Another hint: if you’re using long-running animations as I’m doing with the images (see below) be aware: if orientation changes the animation is stopped, so you have to freeze the orientation while animation is running or to save and restore the values.

To be a good citizen in Portrait and Landscape isn’t always an easy job for your app – I will go into the details at my trainings.

ApplicationMenu

Swipe down from the top bezel and there should be your ApplicationMenu. Place Help, Settings or seldom used functionality there.

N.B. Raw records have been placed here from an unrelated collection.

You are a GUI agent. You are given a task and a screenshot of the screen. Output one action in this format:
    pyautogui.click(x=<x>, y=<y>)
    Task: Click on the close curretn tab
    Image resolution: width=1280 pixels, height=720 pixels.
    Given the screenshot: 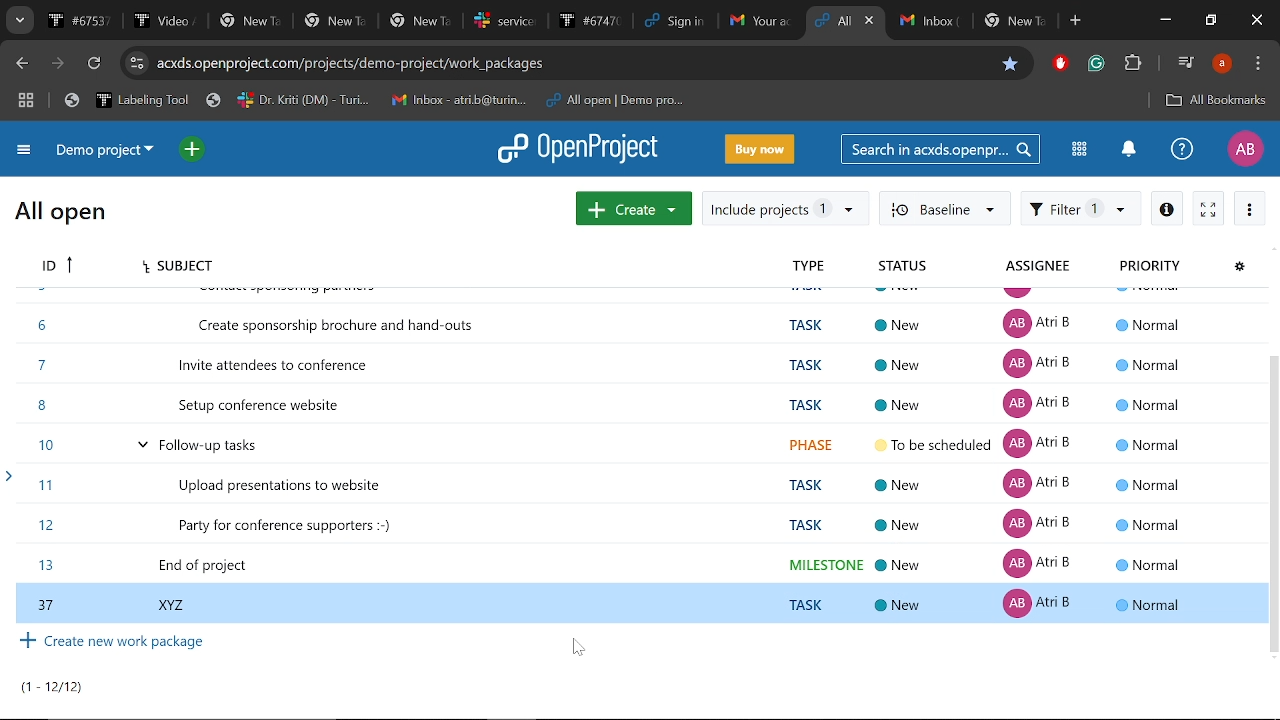 What is the action you would take?
    pyautogui.click(x=872, y=21)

ekkes teaTimer added to the ApplicationMenu:

  • Help
  • About
  • List of Teas
  • Settings

TeaTimer AppMenu

Don’t forget: if you open a Menu from ApplicationMenu you have to disable this Menu or the complete ApplicationMenu until the User goes back !

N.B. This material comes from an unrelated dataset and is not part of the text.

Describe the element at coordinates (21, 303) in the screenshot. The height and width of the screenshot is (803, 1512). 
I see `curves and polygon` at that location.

Implementing these Menus I used some different technologies:

  • Help gives the user access to a Video (using InvocationFramework – MediaPlayer)
  • About opens a website (using Cascades WebView)
  • List of Teas is a ListView with a JSON datasource bound to a GroupDataModel
  • Settings are stored using QSettings. AccountService was used to select default Notebook. InvocationFramework was used
    • forFourSquare OAuth
    • to give easy Access to Notifications – Settings

MediaPlayer (through InvocationFramework)

Invoking the MediaPlayer is easy done. (You already found examples on this in my Open Source Github project at BlackBerry ‘OpenDataSpace‘.

void ApplicationUI::invokeBoundMediaPlayer(const QString& uri) {
	mUsecase = Usecase::MediaPlayer;
	InvokeRequest cardRequest;
	if (uri.startsWith('/')) {
		cardRequest.setUri("file://" + uri);
	} else {
		cardRequest.setUri(uri);
	}
	cardRequest.setTarget("sys.mediaplayer.previewer");
	mInvokeManager->invoke(cardRequest);
}

Using the InvocationFramework the user doesn’t know that you’re calling another APP – it’s integrated into the TeaTimer and you can “peek back” or Go Back by a tap:
teatimer-help-mediaplayer

I created this Video to explain the APP to the user. Of course before starting the MediaPlayer rthe user gets the info that the Video will be played from Internet, so he/she can cancel to avoid traffic.

WebView (About…)

To include a site from the web you simply use a WebView. Put this WebView inside a ScrollView where scrolling in both directions is enabled, also enable PinchToZoom. There are some signals like onLoadProgressChanged(), where you easy can ad an ActivityIndicator to show the progress while the Page was loading.

The WebPage is seamless integrated into the app now – no use of a Browser:

WebView

List of Teas (JSON, GroupDataModel, ListView)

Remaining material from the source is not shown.